TASK: The lines below that include "computer" are to be found and copied.

EXTRACTED DATA:
___
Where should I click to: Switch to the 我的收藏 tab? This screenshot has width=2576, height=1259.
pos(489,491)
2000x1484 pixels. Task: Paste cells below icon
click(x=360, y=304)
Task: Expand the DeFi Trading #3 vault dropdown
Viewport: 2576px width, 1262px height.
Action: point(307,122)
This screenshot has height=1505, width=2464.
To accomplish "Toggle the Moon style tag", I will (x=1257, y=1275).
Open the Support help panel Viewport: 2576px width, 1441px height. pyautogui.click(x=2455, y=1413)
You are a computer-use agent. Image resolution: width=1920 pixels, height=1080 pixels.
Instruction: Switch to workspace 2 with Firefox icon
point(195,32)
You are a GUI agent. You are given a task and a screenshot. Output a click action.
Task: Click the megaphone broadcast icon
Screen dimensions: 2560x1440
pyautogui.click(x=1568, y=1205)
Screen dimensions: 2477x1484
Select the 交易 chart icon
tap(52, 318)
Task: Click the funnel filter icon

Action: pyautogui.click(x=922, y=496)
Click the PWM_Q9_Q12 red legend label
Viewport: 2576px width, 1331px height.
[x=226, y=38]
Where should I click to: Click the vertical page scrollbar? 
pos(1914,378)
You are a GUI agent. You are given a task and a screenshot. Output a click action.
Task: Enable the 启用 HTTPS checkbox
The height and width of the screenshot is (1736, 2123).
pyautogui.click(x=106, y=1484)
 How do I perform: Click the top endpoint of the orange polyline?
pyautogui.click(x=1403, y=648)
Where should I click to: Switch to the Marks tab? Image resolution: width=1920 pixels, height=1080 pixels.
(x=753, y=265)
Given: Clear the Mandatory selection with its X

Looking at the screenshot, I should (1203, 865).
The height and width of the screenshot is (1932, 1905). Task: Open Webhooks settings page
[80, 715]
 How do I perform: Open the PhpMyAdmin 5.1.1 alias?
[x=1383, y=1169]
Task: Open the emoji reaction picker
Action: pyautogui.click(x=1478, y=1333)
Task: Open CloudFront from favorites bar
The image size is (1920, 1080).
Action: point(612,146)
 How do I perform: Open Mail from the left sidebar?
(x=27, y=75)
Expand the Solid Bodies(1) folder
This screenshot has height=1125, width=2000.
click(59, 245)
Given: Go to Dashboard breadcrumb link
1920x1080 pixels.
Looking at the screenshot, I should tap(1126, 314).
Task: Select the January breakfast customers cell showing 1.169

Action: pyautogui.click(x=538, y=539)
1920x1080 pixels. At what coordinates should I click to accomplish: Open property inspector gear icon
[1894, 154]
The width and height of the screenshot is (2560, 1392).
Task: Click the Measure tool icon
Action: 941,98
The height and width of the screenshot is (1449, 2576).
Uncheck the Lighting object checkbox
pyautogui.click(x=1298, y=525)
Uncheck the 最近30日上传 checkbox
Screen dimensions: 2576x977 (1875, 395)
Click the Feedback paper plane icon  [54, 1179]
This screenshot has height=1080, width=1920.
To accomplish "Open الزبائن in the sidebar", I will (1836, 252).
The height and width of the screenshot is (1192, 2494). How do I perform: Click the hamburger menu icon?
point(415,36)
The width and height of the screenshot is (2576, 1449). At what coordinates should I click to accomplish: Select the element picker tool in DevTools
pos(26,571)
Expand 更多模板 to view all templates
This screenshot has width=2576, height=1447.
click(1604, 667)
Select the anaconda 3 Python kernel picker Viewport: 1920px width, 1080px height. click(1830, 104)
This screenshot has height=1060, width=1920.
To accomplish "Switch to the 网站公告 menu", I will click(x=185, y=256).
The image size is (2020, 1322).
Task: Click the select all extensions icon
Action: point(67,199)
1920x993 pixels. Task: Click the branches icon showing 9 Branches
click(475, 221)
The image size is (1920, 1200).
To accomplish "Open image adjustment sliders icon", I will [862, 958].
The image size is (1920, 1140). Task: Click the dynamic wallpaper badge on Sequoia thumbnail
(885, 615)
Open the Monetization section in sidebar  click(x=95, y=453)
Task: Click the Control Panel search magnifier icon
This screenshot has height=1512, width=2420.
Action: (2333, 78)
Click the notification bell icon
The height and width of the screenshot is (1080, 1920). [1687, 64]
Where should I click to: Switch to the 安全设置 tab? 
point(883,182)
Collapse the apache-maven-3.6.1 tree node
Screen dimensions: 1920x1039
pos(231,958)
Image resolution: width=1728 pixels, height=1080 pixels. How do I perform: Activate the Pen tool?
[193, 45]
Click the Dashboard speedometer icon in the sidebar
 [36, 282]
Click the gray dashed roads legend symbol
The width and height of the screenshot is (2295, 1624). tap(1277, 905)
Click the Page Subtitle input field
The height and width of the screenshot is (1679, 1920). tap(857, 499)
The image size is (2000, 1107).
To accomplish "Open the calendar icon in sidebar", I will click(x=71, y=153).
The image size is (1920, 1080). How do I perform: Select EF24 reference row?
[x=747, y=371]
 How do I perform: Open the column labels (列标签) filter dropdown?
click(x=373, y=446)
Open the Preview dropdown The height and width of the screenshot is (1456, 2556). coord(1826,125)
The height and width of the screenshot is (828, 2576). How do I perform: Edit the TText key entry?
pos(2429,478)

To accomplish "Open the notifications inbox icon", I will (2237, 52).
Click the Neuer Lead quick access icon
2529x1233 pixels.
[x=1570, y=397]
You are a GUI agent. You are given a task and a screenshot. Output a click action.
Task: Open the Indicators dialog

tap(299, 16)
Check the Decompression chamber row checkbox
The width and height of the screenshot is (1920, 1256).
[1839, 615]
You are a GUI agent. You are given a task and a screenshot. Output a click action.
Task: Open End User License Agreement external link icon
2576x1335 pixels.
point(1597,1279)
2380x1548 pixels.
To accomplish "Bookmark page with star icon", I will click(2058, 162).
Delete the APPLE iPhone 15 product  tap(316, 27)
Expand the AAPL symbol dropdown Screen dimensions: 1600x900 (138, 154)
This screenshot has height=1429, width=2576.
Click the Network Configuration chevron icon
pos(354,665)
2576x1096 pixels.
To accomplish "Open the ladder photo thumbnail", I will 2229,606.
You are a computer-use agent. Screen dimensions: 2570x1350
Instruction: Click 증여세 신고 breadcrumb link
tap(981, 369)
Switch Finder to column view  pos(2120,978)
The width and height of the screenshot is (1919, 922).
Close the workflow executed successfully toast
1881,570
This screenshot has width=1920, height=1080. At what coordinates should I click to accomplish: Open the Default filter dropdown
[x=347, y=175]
___
YOUR SOLUTION:
You are a computer-use agent. Image resolution: width=1920 pixels, height=1080 pixels.
You are a computer-use agent. Screen dimensions: 2570x1350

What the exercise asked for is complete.